Economic Life in Anthroposophy

Updated: June 2026
Glossary Anthroposophy 4 min read
Economic Life n.

The sphere of Steiner's social order that produces and circulates goods to meet need, governed by fraternity rather than by profit.

Economic Life in Anthroposophy is the third member of Rudolf Steiner's threefold social order, the sphere in which human beings produce, circulate and consume the goods that meet bodily need. Steiner sets it out in The Social Question as a Question of Consciousness (GA 189, 1919), describing how economic activity binds us to eating, drinking and clothing, drawing us below the level of our full humanity. Because no single person can read another's needs, the gesture proper to this sphere is fraternity: producers, traders and consumers working for one another rather than against one another. Its native impulse is brotherliness, not the liberty that belongs to cultural life nor the equality that belongs to the rights-state. Today it lives on in associative economics, the attempt to organise trade around real need rather than profit.
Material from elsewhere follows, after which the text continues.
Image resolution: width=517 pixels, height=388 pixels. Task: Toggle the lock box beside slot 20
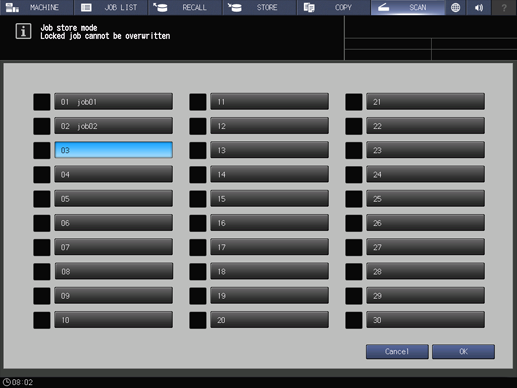point(198,320)
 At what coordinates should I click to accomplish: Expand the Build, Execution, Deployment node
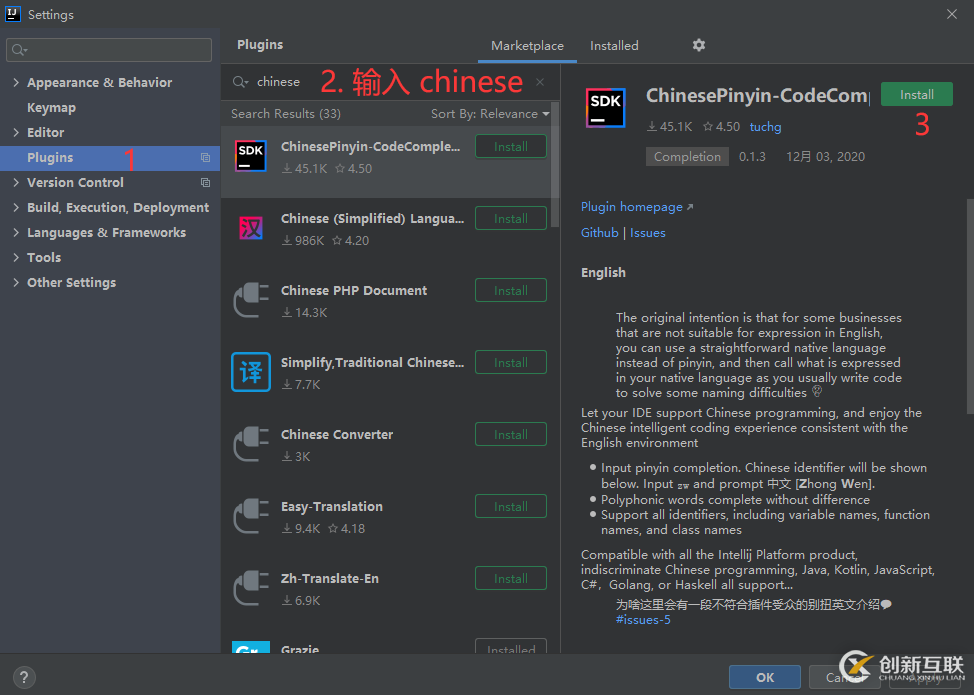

This economic life, which we are obliged to lead because we eat and drink, clothe ourselves and so on, forces us as human beings to descend into the subhuman. It chains us to something beneath the level of our full humanity. By having to concern ourselves with life economically, by having to dive down into economic life, we experience something which, when observed socially, has more in it than is usually thought. In so far as we stand in the economic life we cannot live in the spiritual nor in the life of rights, but must plunge below the human level.

Rudolf Steiner, The Social Question as a Question of Consciousness (GA 189, 16 February 1919, Dornach)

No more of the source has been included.